Segundo os funcionários, não houve aumento no preço devido a escassez do produto nas bombas de combustível.

A Plural, associação de distribuidoras de combustível que representa a Shell e a Ipiranga, afirmou que "está atenta às manifestações e apoia as autoridades para mitigar eventuais transtornos à sociedade. A Associação acionou um Comitê de Gerenciamento de Crises para coordenar as ações em torno desta situação e informar ao mercado e ao Governo sobre a evolução do cenário. A Plural também solicitou desde o dia 21/5 apoio à Casa Civil da Presidência da República, à ANTT e aos Ministérios dos Transportes e da Segurança Pública para que seja assegurada a livre circulação dos caminhões de distribuição de combustíveis e lubrificantes. A polícia rodoviária federal também foi acionada e estamos confiantes na rápida solução para a situação."
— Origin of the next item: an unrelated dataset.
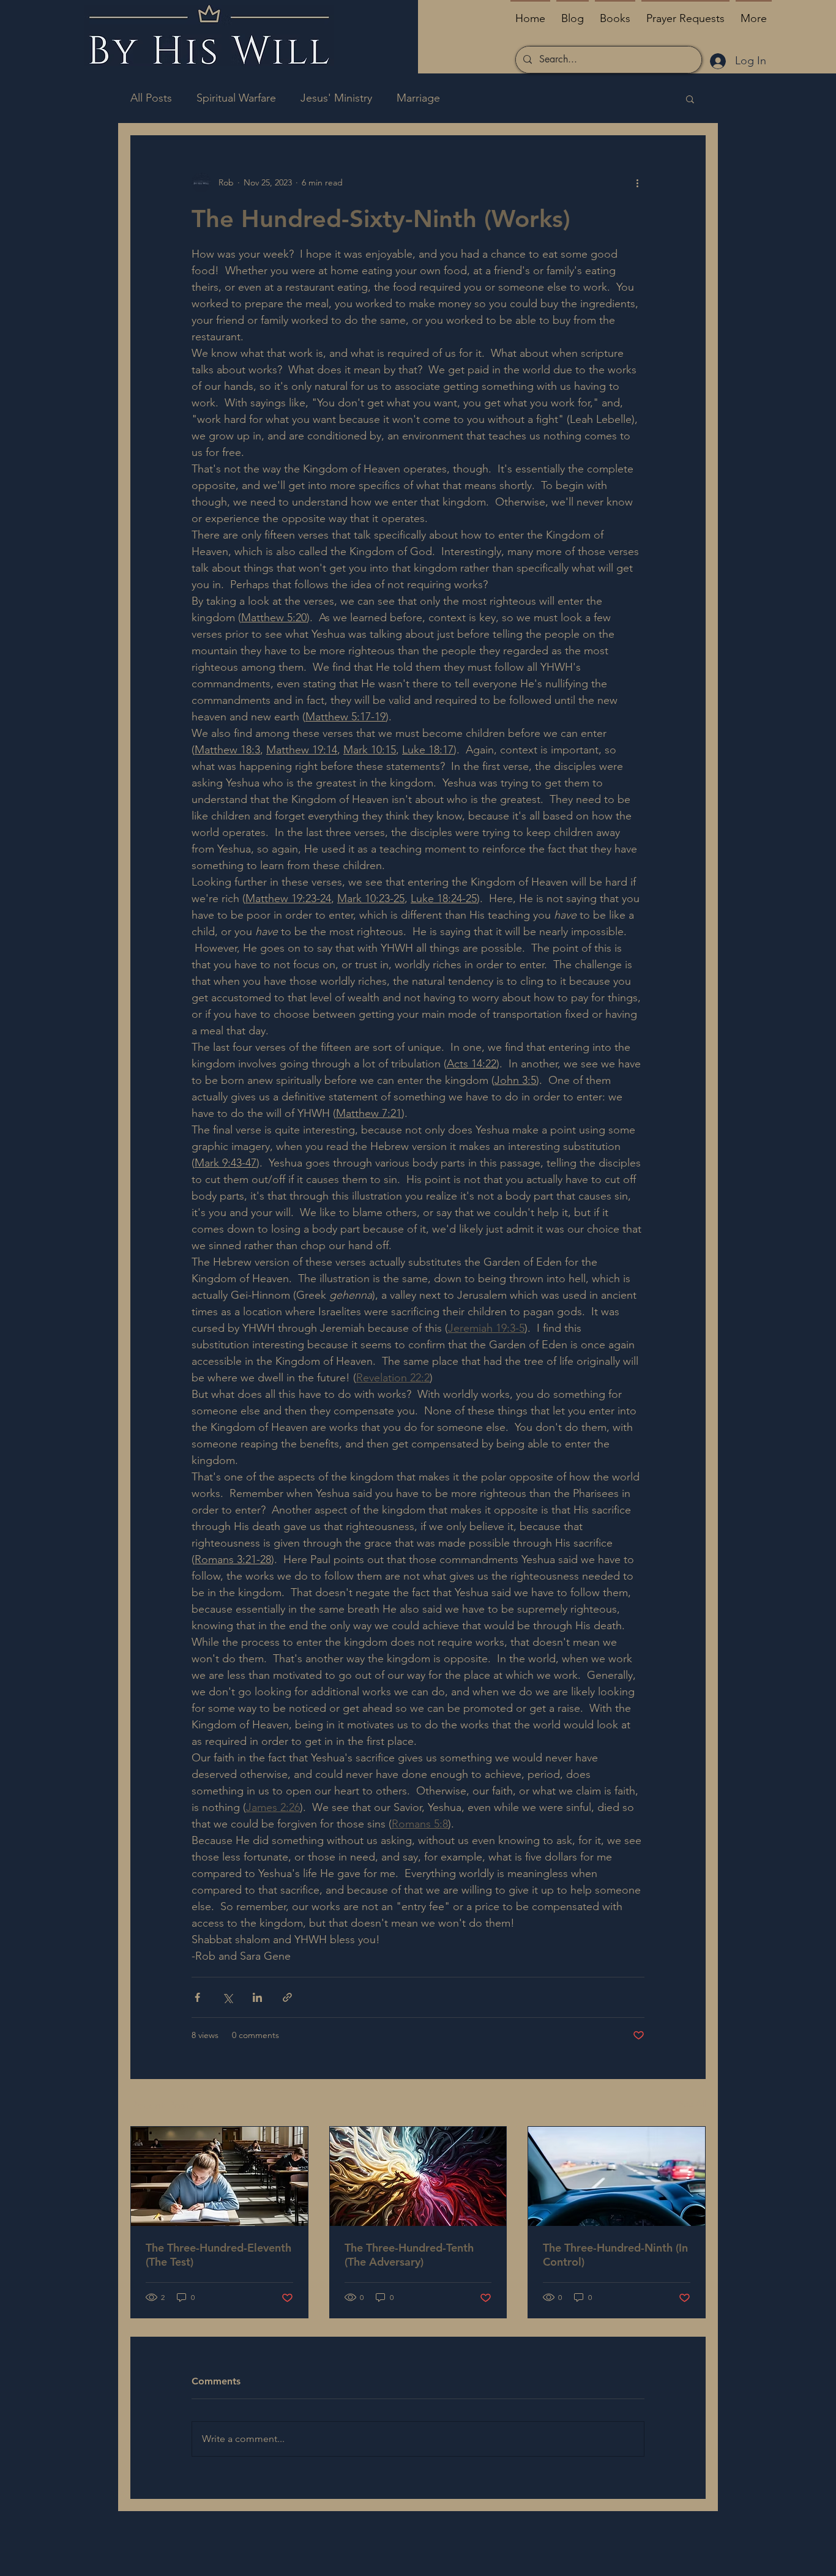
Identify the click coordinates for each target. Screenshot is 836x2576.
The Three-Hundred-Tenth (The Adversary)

Já o Carrefour informou que "alguns de seus postos de combustíveis encontram-se temporariamente fechados por falta de reabastecimento de fornecedores que estão sendo impactados com a greve do transporte". Também reforçou que acompanha "atentamente os movimentos dos caminhoneiros e a negociação com o Governo, além de estudar medidas alternativas em conjunto com seus fornecedores."